4. Ce cri d’alerte est d’autant plus fondé que le Burundi est actuellement ravagé par d’autres épidémies qui ne sont pas déclarées, tel le paludisme.

5. Nous recommandons aux autorités publiques de ne pas rééditer cette expérience malheureuse qui coûterait la vie à plusieurs burundais et même les populations des pays voisins ;

Face à tout ce qui précède, les organisations signataires émettent les recommandations pour des mesures concrètes suivantes :

a. La mise en place d’une cellule nationale de gestion de la crise du coronavirus au Burundi qui inclurait les organisations nationales et internationales œuvrant dans le domaine humanitaire et autres sous la coordination du ministère de la santé et de la lutte contre le SIDA.

b. Des équipes médicales spécialisées et des moyens adaptés dont ceux de transport, des médicaments, une stratégie d’I.E.C. (Information, Education- communication), des appareils de dépistage (Test) doivent être mis en place dans toutes les provinces.

c. Une permanence avec des numéros verts fonctionnant 24h sur 24 qui permettraient de gérer en temps réel certaines urgences.

d. Un changement radical de gestes sociaux (Salutations, cérémonies) d’usage, vecteurs de propagation du virus et une application rigoureuse des mesures d’hygiène de base (se laver régulièrement les mains au savon ou gel).

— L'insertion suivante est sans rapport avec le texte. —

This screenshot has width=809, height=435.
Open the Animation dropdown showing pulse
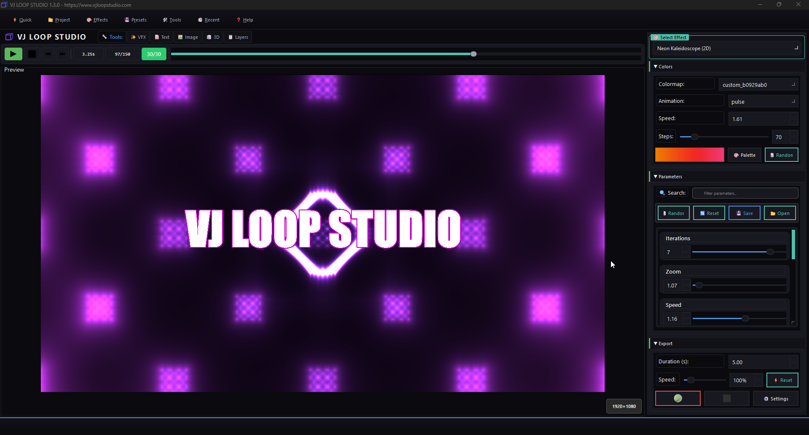pyautogui.click(x=763, y=101)

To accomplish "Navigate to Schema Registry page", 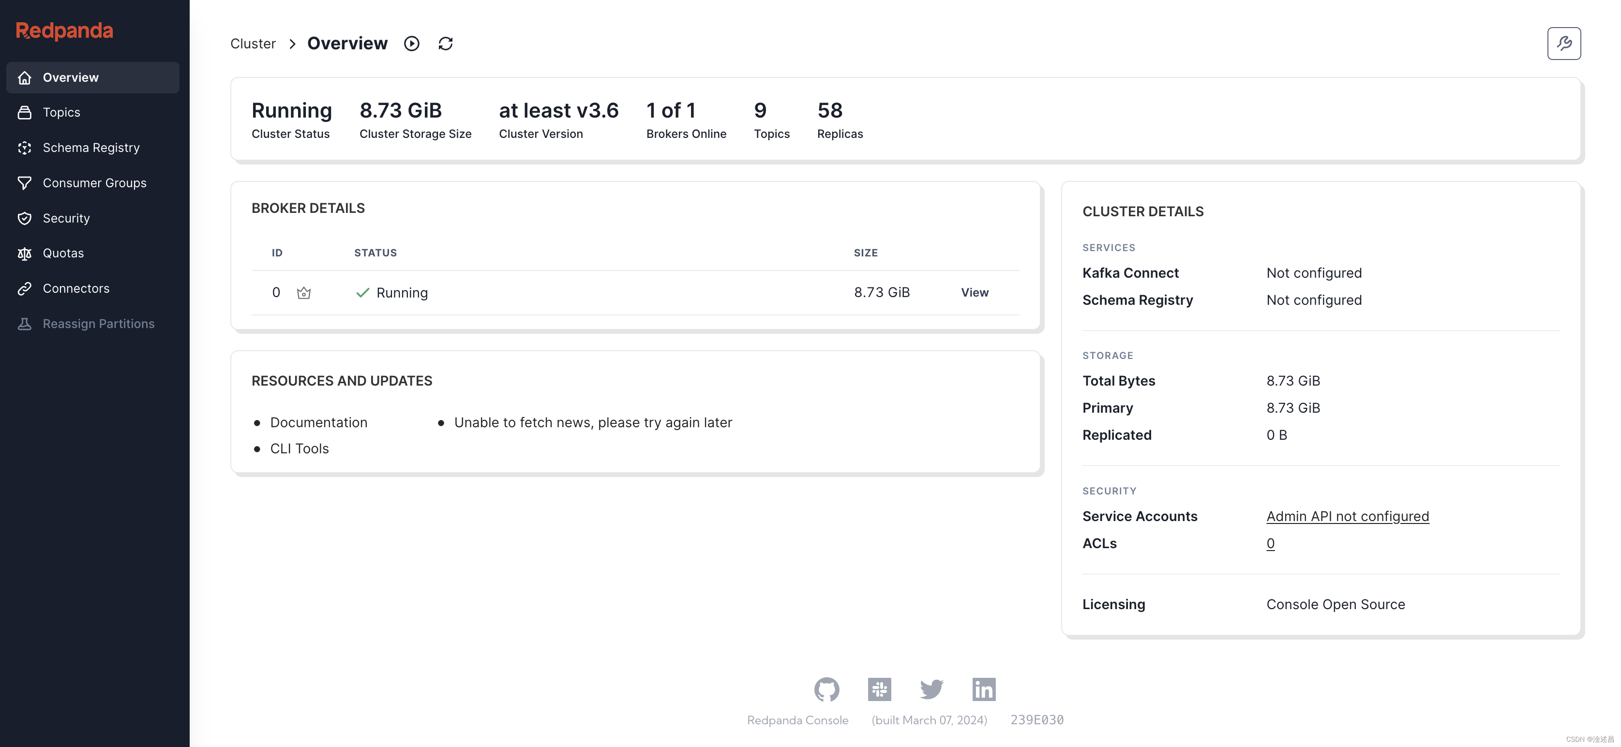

e. Mise à contribution des médias burundais tant de l’intérieur que de l’extérieur ainsi que les compagnies de télécommunication opérant au Burundi dans la diffusion régulière des messages de prévention et de gestion de la pandémie.
f. Suspension des évènements de rassemblement de plusieurs personnes telles que : les activités culturelles, scolaires et académiques, sociales ou festives, le culte dans les églises ou places publiques, les réunions de plusieurs personnes. Le télétravail devrait être envisagé là où c’est possible et appeler la population à limiter les déplacements qui ne sont pas indispensables, sur tout le territoire pendant quelques semaines.

g. Désengorger les prisons par des mesures particulières et améliorer les conditions d’hygiène et de détention car la surpopulation carcérale qui prévaut au Burundi risque de générer des dégâts humains si certains détenus étaient infectés.

h. Contrôler les visites des hôpitaux et des centres de détention et envisager en conséquence les conditions d’hygiène qui s’imposent.

i. Le Gouvernement doit faire preuve de transparence sans faille dans la gestion de cette pandémie et mettre à contribution tous les Burundais tant de l’intérieur que de l’extérieur du pays dont la diaspora dans la lutte contre la propagation du virus qui risque de décimer notre population.

j. Voter un budget spécial pour augmenter sensiblement les moyens destinés à la gestion de cette pandémie et à continuer à faire face à d’autres urgences d’ordre sanitaire qui étaient en cours.

k. La communication officielle doit être effectuée à un rythme soutenu pour informer la population sur les cas avérés et les mesures prises pour faire face au fléau.

l. Revoir les conditions de transport en commun pour que la promiscuité des voyageurs ne soit pas un facteur de propagation du virus.

m. Les organisations signataires demandent aux partenaires du Burundi en général et à l’OMS en particulier de redoubler leurs efforts pour aider la population burundaise à surmonter l’épreuve de la pandémie du Coronavirus.

n. La population burundaise doit rester sereine, responsable et solidaire et observer à la lettre les mesures de prévention tant individuelles que collectives, ceci étant le gage sûr pour vaincre ce défi.

Les organisations signataires :

  1. Association Burundaise des Journalistes en Exil (ABJE)
  2. Coalition Burundaise des Défenseurs des Droits Humains (CBDDH)
  3. Coalition de la Société Civile pour le Monitoring Electoral (COSOME)
  4. Collectif des Avocats des Victimes des crimes de droit international commis au Burundi (CAVIB)
  5. Forum pour la Conscience et le Développement (FOCODE)
  6. Forum pour le Renforcement de la Société civile (FORSC)
  7. Mouvement des Femmes et Filles pour la Paix et la Sécurité (MFFPS)
  8. Organisation de lutte contre la corruption et les Malversations Economiques (OLUCOME)
  9. Réseau des Citoyens Probes (RCP)
  10. Synergie des associations des jeunes burundais (SYJEBU)
  11. Tournons la page Burundi (TLP-Burundi)
  12. Union Burundaise des Journalistes (UBJ).